The Grigg Committee and their publication, “Report of the Committee on Departmental Records” (1954), responded to the issue of British administrations cramped with paperwork.Footnote 43 The postwar period saw not only a boom in paperwork but also a refining of the UK government’s commitment to secrecy. UK Cabinet Secretary during the Second World War, Sir Edward Bridges, advised the Prime Minister in May 1946 that “information whose disclosure would be injurious to us in our relations with other nations, including information which would be of value to a potential enemy” should be restricted.Footnote 44 The protection of information in wartime paired with what historian David Vincent describes as a UK governmental “tendency to regard openness as an issue of efficiency and the avoidance of embarrassment rather than democracy and the interests of citizens” provided a consequential context for the Grigg Committee’s final report.Footnote 45 Beyond providing a schedule for the review and destruction and/or preservation of governmental documents, the Grigg Report stipulated how and when government departments would be required to release their documents to the Public Record Office, where they would be accessible to a general public.

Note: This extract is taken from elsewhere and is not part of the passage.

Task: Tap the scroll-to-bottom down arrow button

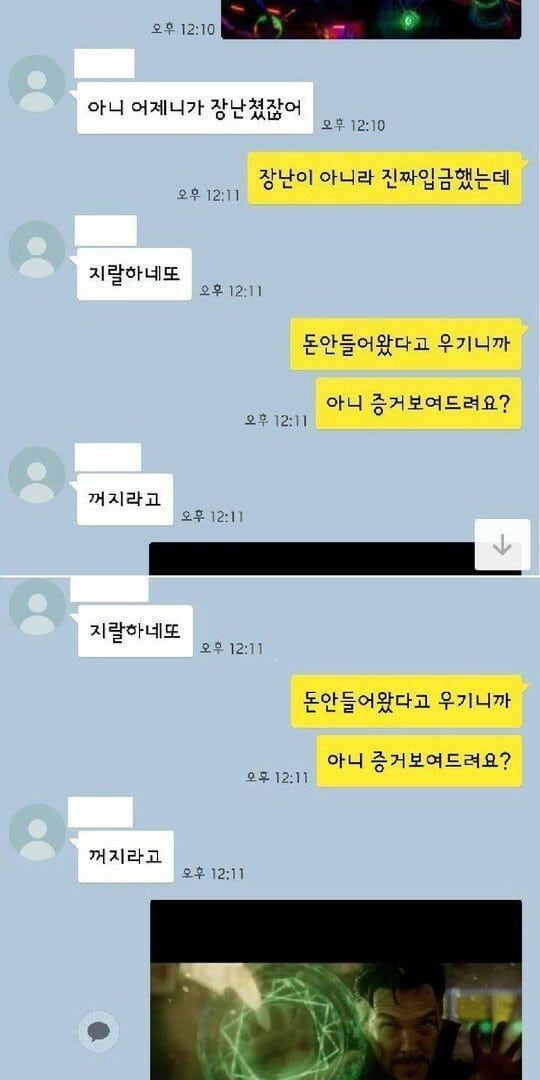Action: (502, 545)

The report resulted in the Public Records Act of 1958, the key piece of twentieth-century legislation codifying the, albeit limited, right of the UK public to access government records. Its limitations were powerful. Guided by a policy whereby departmental records slotted for preservation should enter the public after the passage of fifty years, the act allowed for exceptions “if it was deemed to breach undertakings to confidentiality, if it was thought likely to cause distress to private individuals, or if it merely seemed against the public interest to do so.”Footnote 46 Documents related to intelligence or defense matters were also exempt from publication. Vincent emphasizes that secrecy in this case was motivated not only by so-called security concerns but also in order to avoid the humiliation of confidential matters exposed to the public for scrutiny. The Grigg Committee carried a different tune about their work, proclaiming, “We believe that the making of adequate arrangements for the preservation of its records is an inescapable duty of the government of a civilised state.”Footnote 47 It was not the first time that British officials invoked civilization and recordkeeping. In 1952, in the opening remarks of the trial against those who the British colonial government and White settlers identified as the political leadership of the anticolonial movement in Kenya, Deputy Public Prosecutor Anthony Somerhough opened the case on behalf of the Crown: “the Crown cannot bind themselves to any particular place in the Colony where this society was managed. The Society is Mau Mau. It is a Society which has no records.”Footnote 48 It was therefore not just the written word and its correspondence to a benevolent form of rule by law that Britain claimed justified its empire, but it was the ability to meaningfully organize and provide access to its own documents that made a state civilized, in what Christopher Bayly calls the “information order.”Footnote 49 By this measure, the story which ensued in Kenya and across other British colonies shows how the UK government contradicted its civilizing claim.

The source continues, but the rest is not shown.